[Start of section]

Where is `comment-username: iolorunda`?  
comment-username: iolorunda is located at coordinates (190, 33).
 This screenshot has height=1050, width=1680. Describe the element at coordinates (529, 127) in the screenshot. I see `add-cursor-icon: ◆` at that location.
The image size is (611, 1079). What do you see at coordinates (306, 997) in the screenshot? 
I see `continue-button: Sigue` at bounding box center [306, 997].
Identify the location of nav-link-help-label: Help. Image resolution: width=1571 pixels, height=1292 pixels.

[End of section]

Rewrite all of the data above, changing "resolution" to "dimensions" and leaving everything else as it is.

Where is `comment-username: iolorunda`?  
comment-username: iolorunda is located at coordinates (190, 33).
 This screenshot has height=1050, width=1680. Describe the element at coordinates (529, 127) in the screenshot. I see `add-cursor-icon: ◆` at that location.
The image size is (611, 1079). What do you see at coordinates (306, 997) in the screenshot? 
I see `continue-button: Sigue` at bounding box center [306, 997].
Identify the location of nav-link-help-label: Help. Image dimensions: width=1571 pixels, height=1292 pixels.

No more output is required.